Tennessee Aquarium by dmanwarren, on Flickr


Penguin Exhibit by zxgirl, on Flickr


----------



## kingchef (Sep 2, 2009)

i love the chatt aquarium, and to me, the lake nickajack dispaly made me stand an hour to watch. beautiful. there is one other that has the deep green moss---not spagnum, but the short spore, i think, fresh river otters, logs, and i think a waterfall---it was 6 years ago since i was there. i always seem to be called to a chalet in gatlinburg. i am a mountain fan through and through, but most of my close friends and family are nutty beach heads.
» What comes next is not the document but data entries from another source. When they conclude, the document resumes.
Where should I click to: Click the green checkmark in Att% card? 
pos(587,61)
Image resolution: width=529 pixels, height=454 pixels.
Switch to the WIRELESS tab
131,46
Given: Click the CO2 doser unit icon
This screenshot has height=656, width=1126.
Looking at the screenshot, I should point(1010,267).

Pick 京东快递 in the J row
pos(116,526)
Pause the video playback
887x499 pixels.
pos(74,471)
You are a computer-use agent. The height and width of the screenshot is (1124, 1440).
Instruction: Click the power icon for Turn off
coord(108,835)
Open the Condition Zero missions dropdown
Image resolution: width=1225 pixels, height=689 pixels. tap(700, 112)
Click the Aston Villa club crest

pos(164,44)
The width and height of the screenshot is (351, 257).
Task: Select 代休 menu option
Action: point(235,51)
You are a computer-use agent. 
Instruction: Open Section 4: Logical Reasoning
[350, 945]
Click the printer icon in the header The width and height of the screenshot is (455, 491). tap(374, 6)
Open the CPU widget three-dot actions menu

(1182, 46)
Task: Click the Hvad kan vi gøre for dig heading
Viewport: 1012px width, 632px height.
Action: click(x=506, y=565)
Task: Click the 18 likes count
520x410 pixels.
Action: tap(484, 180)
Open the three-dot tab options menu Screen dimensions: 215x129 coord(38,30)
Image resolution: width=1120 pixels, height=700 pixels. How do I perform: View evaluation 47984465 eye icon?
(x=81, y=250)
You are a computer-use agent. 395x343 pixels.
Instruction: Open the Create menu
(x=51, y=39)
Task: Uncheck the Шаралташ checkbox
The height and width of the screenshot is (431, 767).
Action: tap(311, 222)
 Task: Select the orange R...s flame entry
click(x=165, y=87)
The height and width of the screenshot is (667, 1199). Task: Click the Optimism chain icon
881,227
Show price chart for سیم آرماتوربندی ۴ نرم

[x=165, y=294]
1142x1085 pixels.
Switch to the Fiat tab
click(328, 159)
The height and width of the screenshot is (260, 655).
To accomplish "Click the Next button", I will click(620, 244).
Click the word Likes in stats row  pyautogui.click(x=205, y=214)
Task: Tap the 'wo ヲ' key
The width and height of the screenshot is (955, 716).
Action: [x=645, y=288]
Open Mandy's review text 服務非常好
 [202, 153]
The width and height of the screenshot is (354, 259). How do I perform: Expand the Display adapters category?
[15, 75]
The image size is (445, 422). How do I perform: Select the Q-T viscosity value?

it is good to see how pretty the opry hotel complex looks. it is nice during the day, but, to me, beautiful at night. from the reports we got from family in nashvlle and in memphis, it was filled w/ over 6 feet of water, and some doubted it would come back. good to see it back on line. i wish i had a dime for every time i have heard someone ask if opryland was going to return. the park at centennial looks so clean and neat, and the last time i went through they must have been doing some work, because there was a metal construction-like fence up on the west side by the lake. anyway, this is a good picture, and i think it is one of those things that so many of my relatives have really been surprised to see in the south. as for the statues, isn't there one of roy acuff and doesn't vanderbilt plaza have some fountains? back in the summer i didn't have time to look around---business to tend to that kept me longer than i wanted to meet, but you may know how that goes---i wanted to know if the little episcopal church somewhere near lower broadway, but i believe the 440 loop almost runs over the top of it. the church is very small, on the corner, and precious. i hope building activity in that area didn't get it. i haven't gotten to see the new symphony hall, but old mckendree umc, does it remain. i have tried for probably from age 18 to get inside to see it, but never have found it open. anyway, thanks for all the help, especially the parthenon. i want to research that information about the dam. later, kc oh, i just remembered, i think the fannie mae battfields had some significant historical markers, but it has been so long since i have kept up on my nashville-davidson history, and things have changed so much---some for the best, some i'll just happen to see.


----------